There have been recent news stories of the U.N. peace operations in the eastern part of the Democratic Republic of Congo. "Failure" is a often used word to describe the operation. News stories often highlight the systematic rape of women in the area and the inability or unwillingness of U.N. troops to stop the rapes which have become a standard practice in the area both on the part of the members of the armed insurgencies as well as by members of the regular Congolese Army. There are also other examples where "failure" is the key word in popular evaluations. As the authors point out, "In the eyes of many, the lasting image from the peacekeeping efforts in Somalia is the body of a US soldier being dragged through the streets of Mogadishu. Almost two decades after peace operations were first deployed there, Somalia is still a failed state, lacking a central government that controls all of Somali territory. From this perspective, the two U.N. operations there, as well as the US mission, were miserable failures. At the same time, peacekeepers provided food and medical care to hundreds of thousands of internally displaced Somalis and no doubt saved countless lives. From that vantage point, the peace operations were successful. What explains the great divergence in assessment? Clearly, much depends on the standards used to evaluate peace missions, as well as the evidence used to make judgements according to those standards."
Diehl and Druckman set out a complete, if rather complicated, framework for evaluation taking into consideration policy decisions as to goals and means. Their framework concerns objectives, measures of progress, benefits, limitations and key questions which must be asked at every stage - prior to deployment, during and in the postconflict peacebuilding process.
Their framework is more complete than the usual U.N. "lessons-learned" post mortem evaluations. Nor does it have the personal story aspect of Andrew Thomson, Kenneth Cain and Heidi Postlewait's Emergency Sex and Other Desperate Measures (Miramax, 2004). A question arises concerning the Diehl-Druckman framework: is this more than an academic exercise for a rational world or will it help in the messy, ad hoc emergency-response world in which the U.N. has to work? The first reality is that there are no permanent U.N.-trained and motivated troops. There are only national units loaned by some national governments but paid for by all the U.N. member states.
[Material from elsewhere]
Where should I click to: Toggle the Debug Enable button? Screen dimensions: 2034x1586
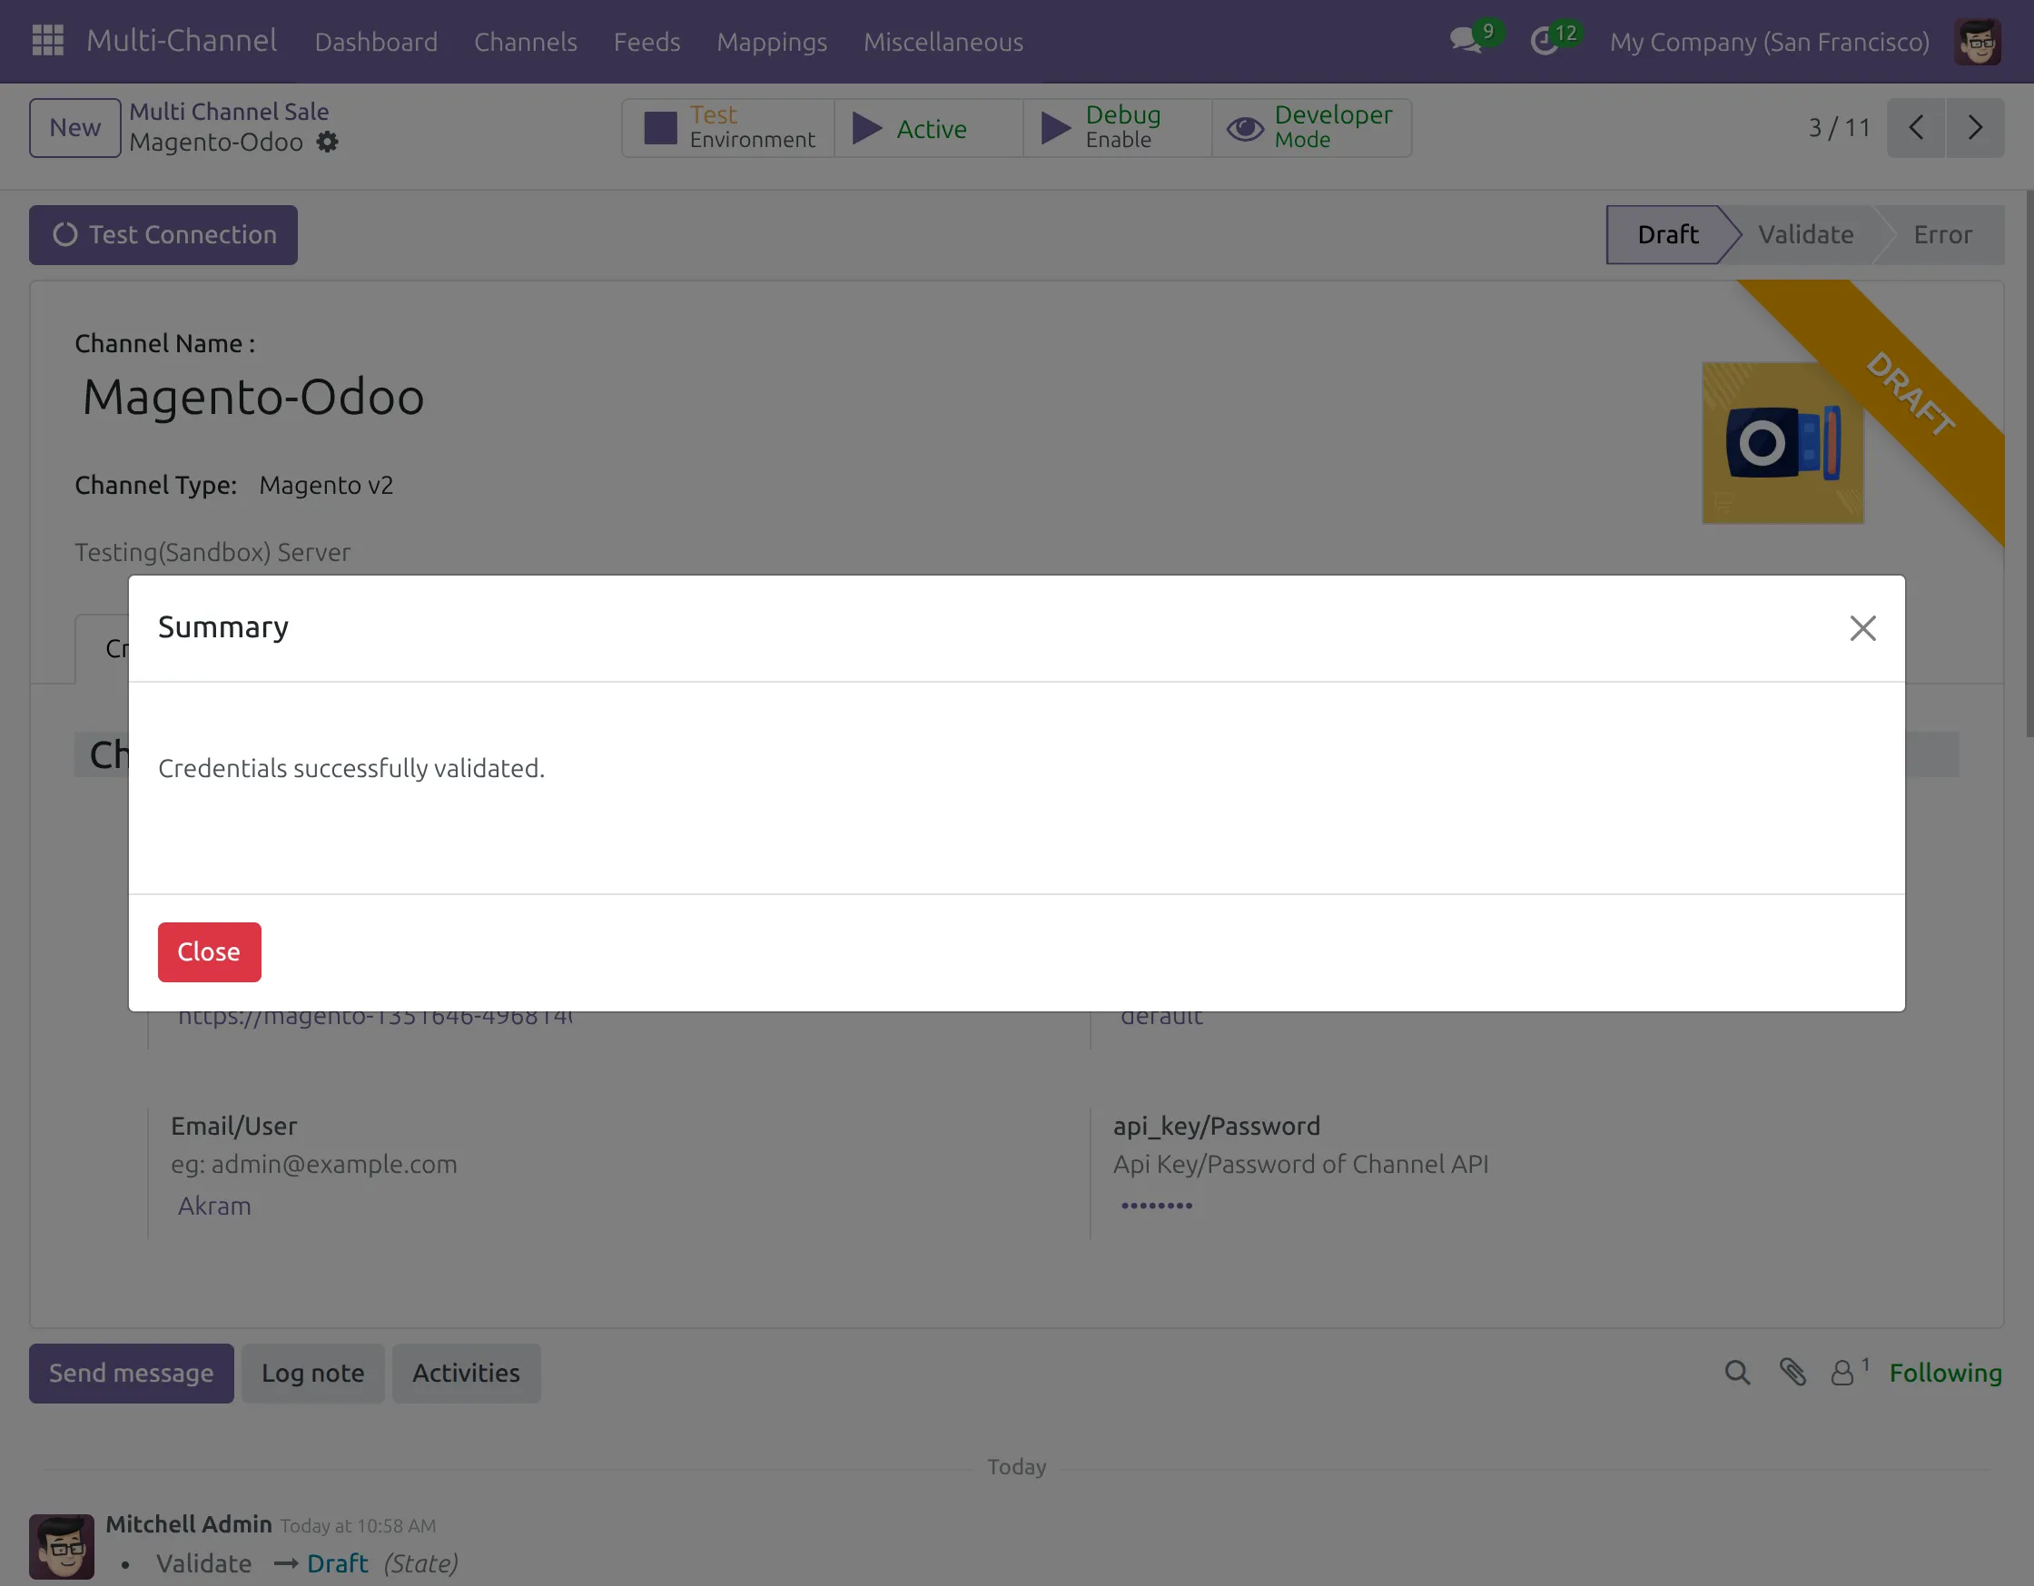(1117, 128)
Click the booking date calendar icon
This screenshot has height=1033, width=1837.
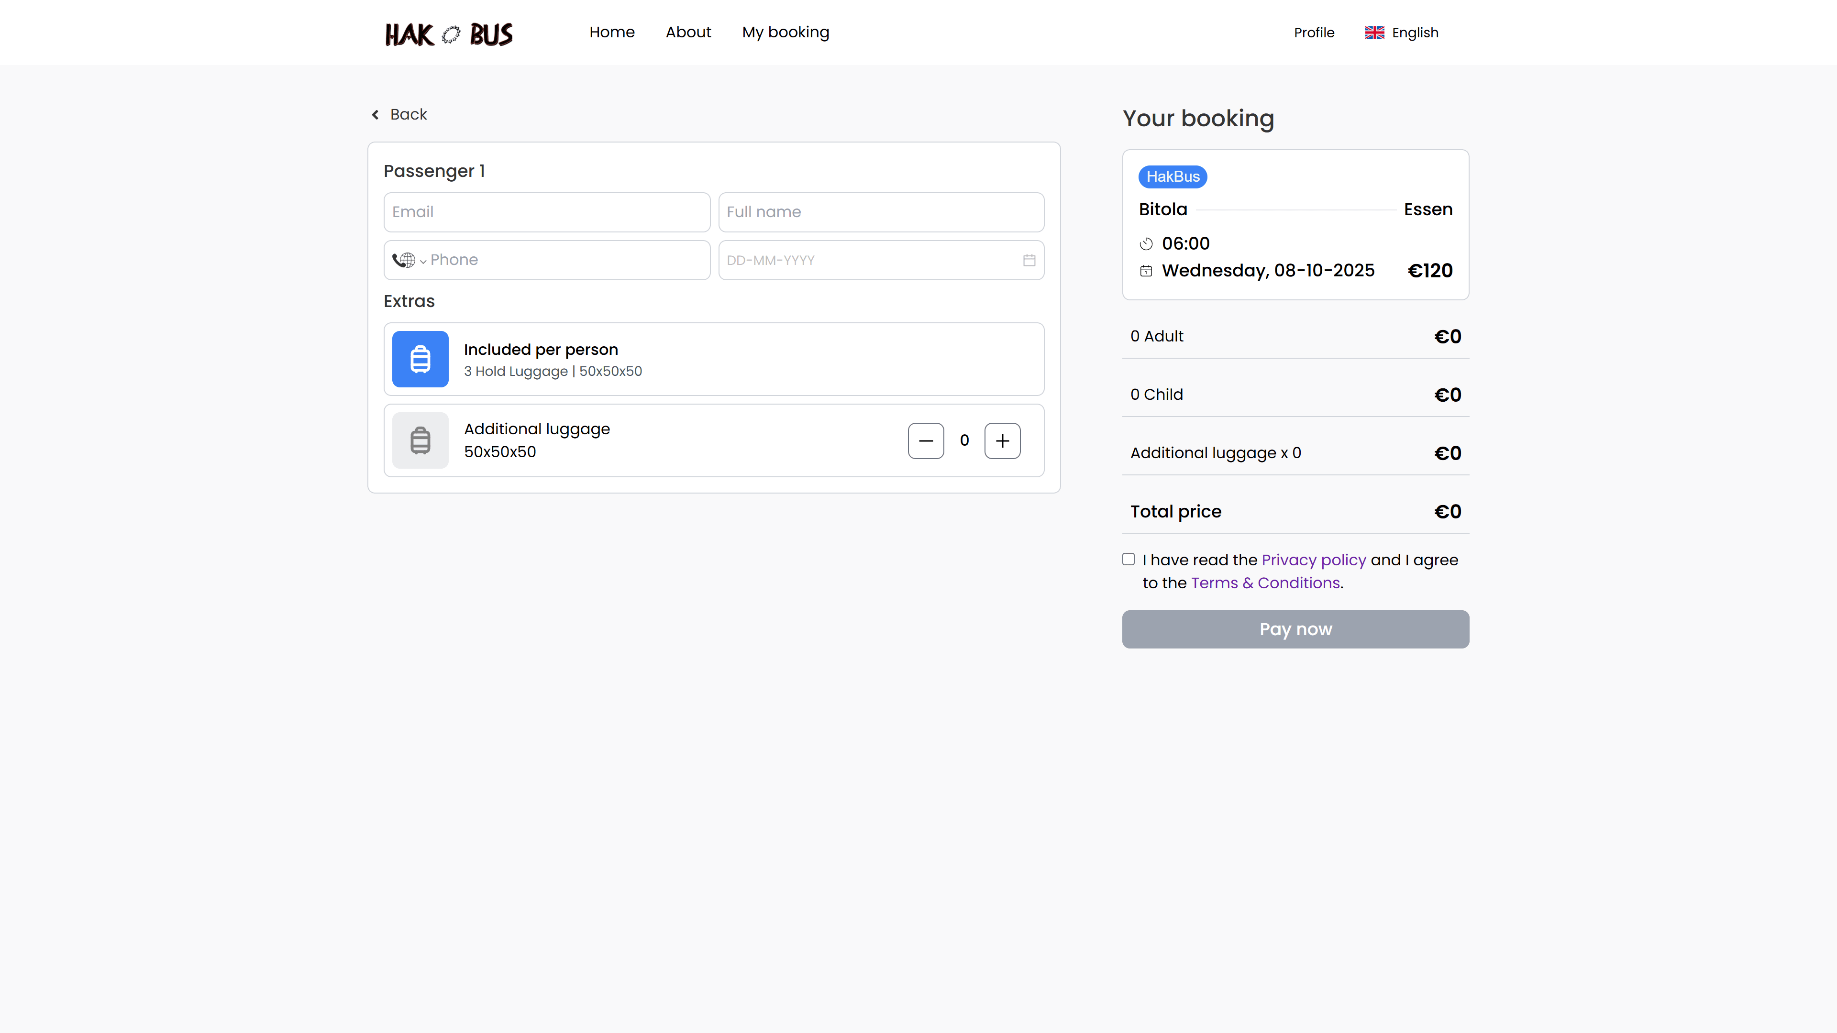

Each government trains its army in its own spirit and values, through there is still an original English ethos as many U.N. troops come from India-Pakistan-Bangladesh-Nepal and Nigeria.
There have been suggestions, some even before the creation of U.N. peacekeeping efforts, that there should be a permanent U.N. force, trained to common standards, and on call for prompt action. As experience has shown that soldiers are not able to carry out fully all the tasks that need to be met, the proposals now often speak of a "U.N. Emergency Peace Service" that would include police, relief workers and judiciary to recreate a court system. Former U.N. Secretary General Kofi Annan who had also been in charge of the Secretariat section overseeing peacekeeping has compared the job of building support and raising funds for each new U.N. peacekeeping mission to that of a volunteer fire chief who is forced to raise funds, find volunteers and secure a fire truck for each new fire.
Moreover, the current U.N. peacekeeping troops are not trained for loyalty to the U.N. and its values. While many U.N. troop members have served bravely, there are also those who in a difficult situation avoid getting shot at. Issues of moral, loyalty, responsibility to follow soldiers and responsibility to civilians have always been considerations in the training of national troops. Most of these issues are passed over with generalities in the U.N. system.
Diehl and Druckman highlight the context in which peacekeepers must operate. One of their most important chapters is "Context Matters" where they set out categories to study the dimensions of the conflict environment. They mention but do not develop the idea of unarmed civilian peacekeeping. Basically, if U.N. troops are not going to shoot except in cases of direct attacks on them, are soldiers what are really needed? Could we not have non-violent peace brigades? The authors provide a useful bibliography of works on peacekeeping operations. Their study is a real contribution to an important on-going issue.